### Task directions
Report only the number of lines in the following entries where the word "computer" occurs.

### Task data
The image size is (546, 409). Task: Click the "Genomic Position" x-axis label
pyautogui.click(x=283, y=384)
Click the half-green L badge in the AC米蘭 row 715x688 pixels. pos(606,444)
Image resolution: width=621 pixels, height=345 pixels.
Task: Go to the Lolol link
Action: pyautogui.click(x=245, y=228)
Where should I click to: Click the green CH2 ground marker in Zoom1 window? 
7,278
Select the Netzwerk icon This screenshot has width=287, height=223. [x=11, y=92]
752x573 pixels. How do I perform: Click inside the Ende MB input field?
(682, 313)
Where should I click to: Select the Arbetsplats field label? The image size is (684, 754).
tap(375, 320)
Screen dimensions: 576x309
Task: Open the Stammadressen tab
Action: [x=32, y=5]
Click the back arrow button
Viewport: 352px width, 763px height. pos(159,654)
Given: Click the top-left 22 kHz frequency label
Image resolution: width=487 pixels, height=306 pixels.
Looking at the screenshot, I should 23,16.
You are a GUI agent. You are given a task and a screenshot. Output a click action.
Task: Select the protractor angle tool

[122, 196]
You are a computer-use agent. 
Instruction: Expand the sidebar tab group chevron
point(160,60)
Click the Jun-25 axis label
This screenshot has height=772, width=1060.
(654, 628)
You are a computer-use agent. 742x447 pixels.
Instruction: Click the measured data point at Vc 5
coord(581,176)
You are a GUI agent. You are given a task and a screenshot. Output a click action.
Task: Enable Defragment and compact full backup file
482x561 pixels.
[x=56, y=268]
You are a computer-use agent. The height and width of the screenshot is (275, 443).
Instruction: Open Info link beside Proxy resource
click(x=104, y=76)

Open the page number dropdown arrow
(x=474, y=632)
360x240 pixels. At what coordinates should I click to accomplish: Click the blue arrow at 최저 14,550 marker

### Response
3